After I’ve solved the same problem half a dozen times, even I start to notice patterns. Pattern recognition is an important skill for people doing requirements. However, if you don’t have a way of acting on the pattern recognition, you aren’t helping yourself.
I’ve begun to catalog the patterns that I see associated with software requirements. Formally capturing and articulating of the models associated with a particular pattern is probably beyond the scope of a simple blog post, but the base technique I use with patterns is simple enough to describe here.

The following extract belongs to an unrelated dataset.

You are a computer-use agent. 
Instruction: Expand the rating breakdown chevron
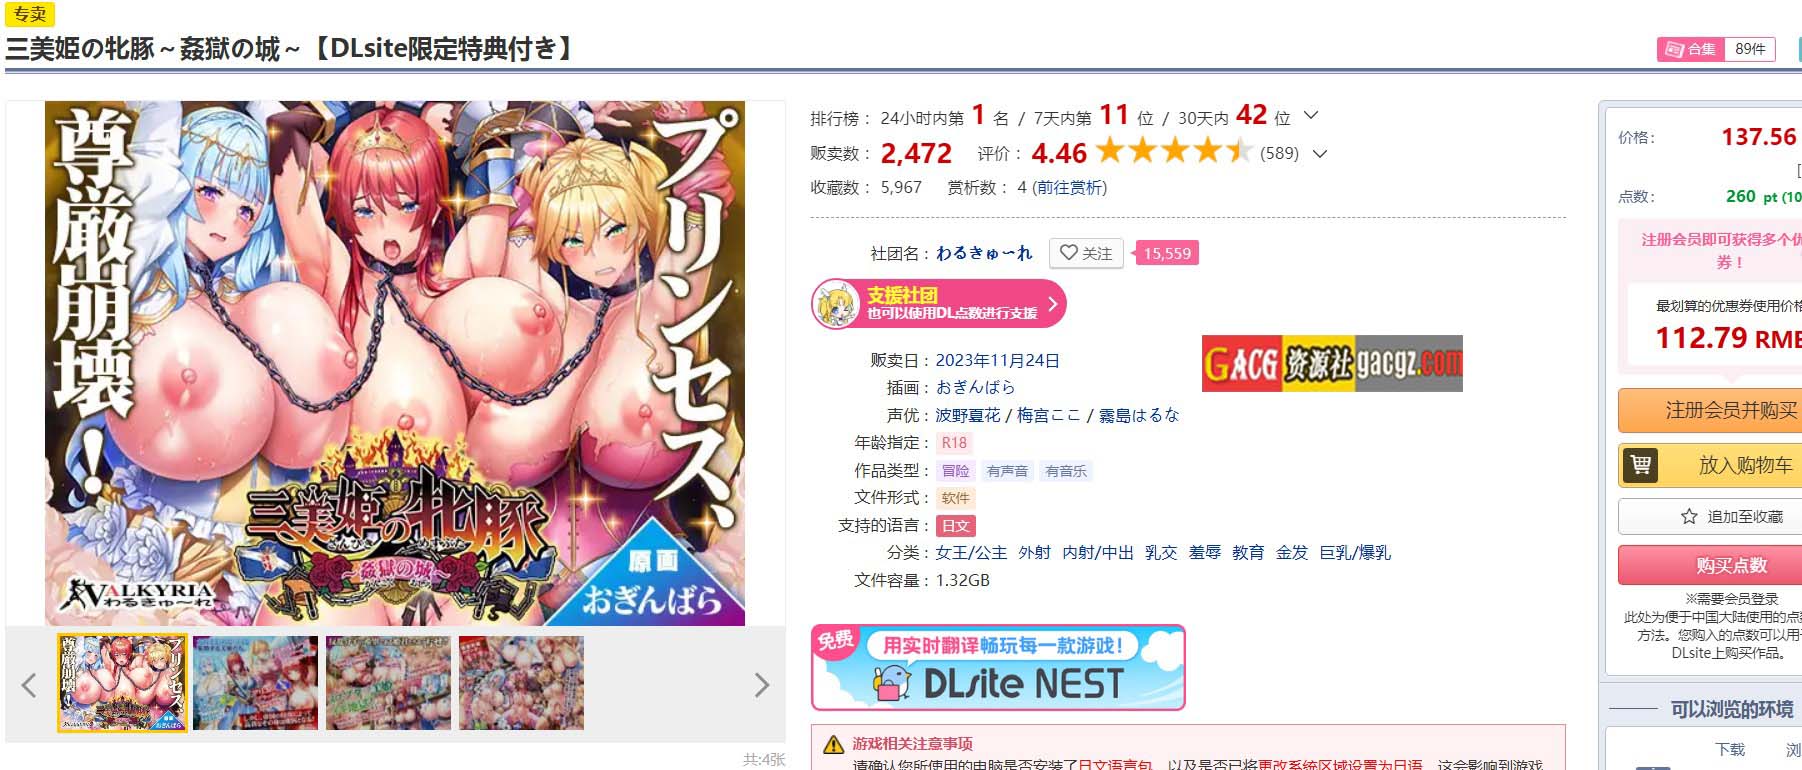[x=1319, y=153]
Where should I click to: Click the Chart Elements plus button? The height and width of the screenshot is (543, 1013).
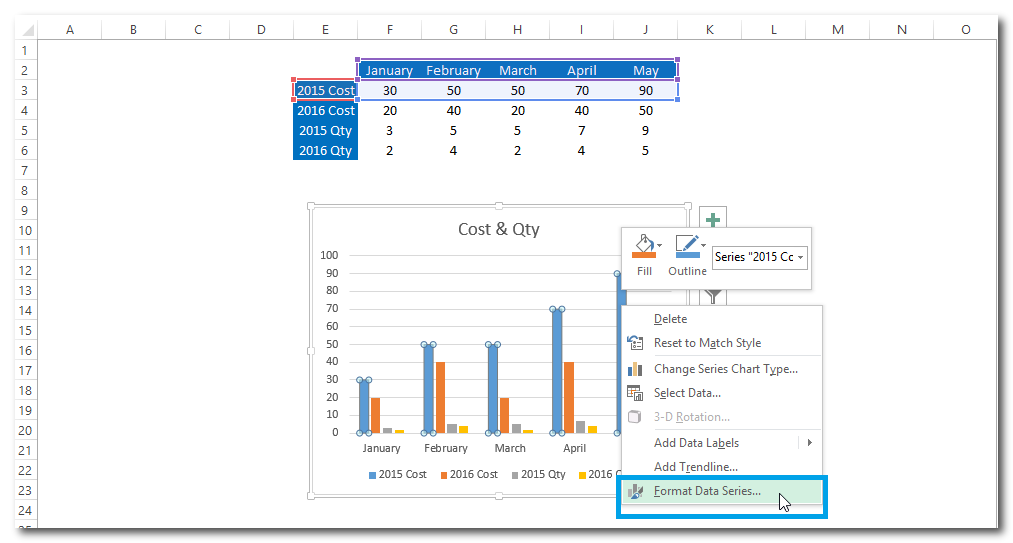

I start with a spreadsheet of questions that I seem to have to ask associated with the pattern. For example, if I’m working on an application that has a login, then I’ll have to answer the same questions that I had to answer the last time I worked on an application with a login:
1. What credentials are required to log in?
2. Is the login process dependent on whether cookies are enabled?
3. Is the login process dependent on what machine I’m using?
4. Are there any security measures in addition to the user provided login credentials?
5. Are we tracking the number of attempted logins?
6. Are there thresholds of attempted logins that should trigger us to do other things?
7. What if I forget my password?
8 What if I forget my username?
I put these questions in the first column. I then have a blank column next to it for the answer. The third column contains the impact of the answers. The impact might be a list of use cases that are impacted, or other models that I might have to change based on the answer.
As I use this pattern more and more often, the underlying models become more and more reusable as I flesh them out. Ultimately, I begin to build a personal pattern library.